Do you really have a logical explanation why it’s more an invasion of privacy to do better background checks on gun sales than it is to make people go through airport security?

Oh, background checks won’t work and can be evaded, you say? OK. Do you have a logical explanation why we don’t give up on deporting people who’ve been productive neighbors and loving parents in our country for 20 years but we give up on making a background check work?


You don’t.

And deep down, I’m sure you know that.

You know that an AK-style rifles and large magazines aren’t necessary for hunting or self-defense. They’re useful for three things — trying to overthrow the government, trying to mask insecurities with macho posturing, and murder.

You may keep arguing because you think it’s a good intellectual exercise to be a contrarian once in a while. You know what? It is.

But maybe pick a topic in which the consequences aren’t a bunch of dead children and mourning parents. Let’s argue about soccer. Or why Yes’ efforts to reproduce Close to the Edge over the years have been tedious, incoherent exercises in instrumental noodling.

Arguing about guns?
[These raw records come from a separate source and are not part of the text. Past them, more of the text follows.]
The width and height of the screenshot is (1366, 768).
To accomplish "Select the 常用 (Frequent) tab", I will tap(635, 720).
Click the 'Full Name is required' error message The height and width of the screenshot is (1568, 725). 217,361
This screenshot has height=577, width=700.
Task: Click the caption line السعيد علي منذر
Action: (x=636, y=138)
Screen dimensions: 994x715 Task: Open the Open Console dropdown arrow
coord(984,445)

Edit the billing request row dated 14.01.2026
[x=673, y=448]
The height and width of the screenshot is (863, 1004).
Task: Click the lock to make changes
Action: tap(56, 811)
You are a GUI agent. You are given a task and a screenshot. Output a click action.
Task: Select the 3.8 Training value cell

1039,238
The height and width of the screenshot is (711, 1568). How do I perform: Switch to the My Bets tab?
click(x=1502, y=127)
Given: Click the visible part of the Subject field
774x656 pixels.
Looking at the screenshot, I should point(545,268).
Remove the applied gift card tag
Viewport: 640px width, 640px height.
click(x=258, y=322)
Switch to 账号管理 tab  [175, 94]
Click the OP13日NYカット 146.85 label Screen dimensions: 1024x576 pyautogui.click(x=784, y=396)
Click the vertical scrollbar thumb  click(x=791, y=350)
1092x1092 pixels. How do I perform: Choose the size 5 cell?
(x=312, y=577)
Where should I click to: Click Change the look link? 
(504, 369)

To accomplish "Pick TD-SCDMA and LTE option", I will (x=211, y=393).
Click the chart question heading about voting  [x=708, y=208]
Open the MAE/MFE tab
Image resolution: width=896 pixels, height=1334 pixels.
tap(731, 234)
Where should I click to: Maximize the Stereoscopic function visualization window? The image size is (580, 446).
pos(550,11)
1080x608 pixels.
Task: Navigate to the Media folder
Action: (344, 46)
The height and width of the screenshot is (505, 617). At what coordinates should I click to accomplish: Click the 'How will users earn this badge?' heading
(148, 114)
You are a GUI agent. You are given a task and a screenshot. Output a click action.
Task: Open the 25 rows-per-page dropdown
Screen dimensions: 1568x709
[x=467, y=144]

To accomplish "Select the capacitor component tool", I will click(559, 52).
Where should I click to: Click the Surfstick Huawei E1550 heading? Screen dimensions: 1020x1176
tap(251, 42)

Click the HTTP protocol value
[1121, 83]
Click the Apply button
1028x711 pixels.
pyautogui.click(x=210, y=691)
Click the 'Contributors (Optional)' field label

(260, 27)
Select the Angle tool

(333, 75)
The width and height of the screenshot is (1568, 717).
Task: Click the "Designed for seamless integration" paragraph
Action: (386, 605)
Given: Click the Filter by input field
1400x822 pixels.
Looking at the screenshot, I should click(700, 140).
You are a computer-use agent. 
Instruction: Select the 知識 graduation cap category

While we fiddle around with the issue, people are dying.

Yes, guns kill people, says The Economist (big paywall).

The facts are quite clear (all these are from a Vox roundup of various studies except where noted):

  • Our gun homicide rate dwarfs that of other countries.
  • States with more guns have more gun homicides. Countries with more guns have more gun homicides.
  • Guns increase the risk of suicide.
  • Guns increase the risk of police being murdered.
  • The “Good Guy With A Gun” myth is just that. A myth. If a bunch of well-armed police in Uvalde can’t stop a mass shooter, how is one untrained civilian supposed to do it?

The Second Amendment is poorly written, but it’s clear that regulation is permissible. The First Amendment doesn’t permit people to yell “Fire!” in a crowded theater. The Second Amendment doesn’t permit people to build bombs in their basements and shouldn’t permit people to arm themselves with enough guns and ammunition to outfit a entire platoon.

Let’s rewind. Ronald Reagan supported waiting periods and background checks for handguns.

Eventually, we got the Brady Bill, named after Jim Brady, the press secretary who was shot along with Reagan by John Hinckley and suffered from his wound for the rest of his life.

Here’s an ATF description of that bill: “On November 30, 1993, the Brady Handgun Violence Prevention Act was enacted, amending the Gun Control Act of 1968. The Brady Law imposed as an interim measure a waiting period of 5 days before a licensed importer, manufacturer, or dealer may sell, deliver, or transfer a handgun to an unlicensed individual. The waiting period applies only in states without an acceptable alternate system of conducting background checks on handgun purchasers. The interim provisions of the Brady Law became effective on February 28, 1994, and ceased to apply on November 30, 1998. While the interim provisions of the Brady Law apply only to handguns, the permanent provisions of the Brady Law apply to all firearms.”

In 1994, a bipartisan bill banned certain types of “assault” weapons. It worked. Then it expired.

And you know what happened next.

And you know we can prevent a lot of it. Not all. But a lot.

And you know it doesn’t mean the Army is going to show up at your door to take your hunting rifle or your handgun.

And you may know that many years before Yoda said “wars not make one great,” Charles Bronson’s character in The Magnificent Seven laid bare the notion that people with guns are braver than those without …

Because you know the practical way forward is to make sure the “bad guy with a gun” doesn’t exist. That’s the only way to keep that bad guy from getting on a rooftop and raining death from above. That’s the only way to cut down on violence from “bad guys” in drug deals or robberies that have gone awry.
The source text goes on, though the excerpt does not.